PROBLEM: Every line in the records below between the one holding "Where should I click to: Show" and the one holding "Given: Uncheck the", inclusive, is to be set down exactly; all other lines are to be left out.

EXTRACTED INFORMATION:

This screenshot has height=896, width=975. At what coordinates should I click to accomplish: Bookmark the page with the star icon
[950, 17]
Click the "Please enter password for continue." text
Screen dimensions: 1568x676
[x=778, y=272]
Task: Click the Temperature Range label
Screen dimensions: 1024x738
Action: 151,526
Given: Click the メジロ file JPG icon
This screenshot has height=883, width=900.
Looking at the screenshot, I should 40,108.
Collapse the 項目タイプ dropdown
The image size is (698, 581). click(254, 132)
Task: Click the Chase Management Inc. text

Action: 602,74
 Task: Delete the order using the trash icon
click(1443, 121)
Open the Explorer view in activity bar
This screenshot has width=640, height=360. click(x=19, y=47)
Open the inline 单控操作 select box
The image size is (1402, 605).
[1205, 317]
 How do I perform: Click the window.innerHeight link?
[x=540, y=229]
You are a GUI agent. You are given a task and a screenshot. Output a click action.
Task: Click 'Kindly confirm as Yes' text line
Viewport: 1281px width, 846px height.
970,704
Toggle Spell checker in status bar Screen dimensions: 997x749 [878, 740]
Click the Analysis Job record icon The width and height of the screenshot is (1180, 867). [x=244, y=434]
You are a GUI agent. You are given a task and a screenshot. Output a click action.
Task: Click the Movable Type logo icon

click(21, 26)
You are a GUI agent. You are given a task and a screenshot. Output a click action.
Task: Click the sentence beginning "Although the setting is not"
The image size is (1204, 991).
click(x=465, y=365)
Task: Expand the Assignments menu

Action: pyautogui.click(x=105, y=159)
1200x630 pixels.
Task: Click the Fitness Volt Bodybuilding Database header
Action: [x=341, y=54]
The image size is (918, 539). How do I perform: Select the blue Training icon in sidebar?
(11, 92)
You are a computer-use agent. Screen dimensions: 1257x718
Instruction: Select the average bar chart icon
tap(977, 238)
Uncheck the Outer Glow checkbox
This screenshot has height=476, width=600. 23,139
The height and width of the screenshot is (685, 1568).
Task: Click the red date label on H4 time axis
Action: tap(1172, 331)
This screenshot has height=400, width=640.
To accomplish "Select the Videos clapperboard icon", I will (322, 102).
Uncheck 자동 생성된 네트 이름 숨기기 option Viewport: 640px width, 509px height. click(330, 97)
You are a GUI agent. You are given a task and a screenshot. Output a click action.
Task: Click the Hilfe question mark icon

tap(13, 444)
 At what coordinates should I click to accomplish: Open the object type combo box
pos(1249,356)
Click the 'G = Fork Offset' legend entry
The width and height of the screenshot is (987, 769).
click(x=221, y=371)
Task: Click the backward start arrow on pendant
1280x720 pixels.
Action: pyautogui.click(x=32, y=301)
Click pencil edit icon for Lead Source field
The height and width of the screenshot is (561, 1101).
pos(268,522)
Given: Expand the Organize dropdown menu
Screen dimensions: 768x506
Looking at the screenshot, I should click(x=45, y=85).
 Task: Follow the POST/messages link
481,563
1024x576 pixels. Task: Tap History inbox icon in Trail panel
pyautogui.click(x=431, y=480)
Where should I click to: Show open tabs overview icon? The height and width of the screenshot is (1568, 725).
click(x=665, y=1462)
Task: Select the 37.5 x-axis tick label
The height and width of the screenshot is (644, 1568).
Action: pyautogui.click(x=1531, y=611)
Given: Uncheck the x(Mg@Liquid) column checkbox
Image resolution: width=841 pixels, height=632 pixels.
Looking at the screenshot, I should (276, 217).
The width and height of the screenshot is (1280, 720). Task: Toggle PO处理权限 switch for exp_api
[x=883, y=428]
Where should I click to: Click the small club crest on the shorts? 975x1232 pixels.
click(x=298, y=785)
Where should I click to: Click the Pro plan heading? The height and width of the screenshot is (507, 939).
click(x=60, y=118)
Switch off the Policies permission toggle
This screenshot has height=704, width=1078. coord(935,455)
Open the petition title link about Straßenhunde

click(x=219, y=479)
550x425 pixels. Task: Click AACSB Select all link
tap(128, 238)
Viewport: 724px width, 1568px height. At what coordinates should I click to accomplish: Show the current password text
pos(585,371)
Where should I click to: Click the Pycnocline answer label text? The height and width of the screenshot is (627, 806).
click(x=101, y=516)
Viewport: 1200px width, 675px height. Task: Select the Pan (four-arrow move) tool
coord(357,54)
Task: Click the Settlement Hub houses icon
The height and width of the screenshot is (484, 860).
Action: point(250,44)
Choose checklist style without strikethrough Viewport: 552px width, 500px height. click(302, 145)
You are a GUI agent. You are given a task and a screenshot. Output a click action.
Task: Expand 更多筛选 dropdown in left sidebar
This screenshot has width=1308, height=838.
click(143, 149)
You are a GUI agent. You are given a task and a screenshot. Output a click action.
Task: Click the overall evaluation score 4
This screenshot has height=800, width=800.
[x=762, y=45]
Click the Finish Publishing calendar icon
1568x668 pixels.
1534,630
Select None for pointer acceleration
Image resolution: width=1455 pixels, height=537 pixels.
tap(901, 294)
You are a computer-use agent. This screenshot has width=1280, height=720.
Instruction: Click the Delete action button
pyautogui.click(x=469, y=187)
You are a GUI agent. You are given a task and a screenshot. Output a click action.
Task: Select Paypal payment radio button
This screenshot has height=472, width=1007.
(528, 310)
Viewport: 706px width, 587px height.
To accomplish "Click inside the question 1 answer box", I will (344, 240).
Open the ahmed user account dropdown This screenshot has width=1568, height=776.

RESPONSE FOR THIS EXERCISE:
Where should I click to: Show open tabs overview icon? The height and width of the screenshot is (1568, 725).
click(x=665, y=1462)
Task: Select the 37.5 x-axis tick label
The height and width of the screenshot is (644, 1568).
Action: pyautogui.click(x=1531, y=611)
Given: Uncheck the x(Mg@Liquid) column checkbox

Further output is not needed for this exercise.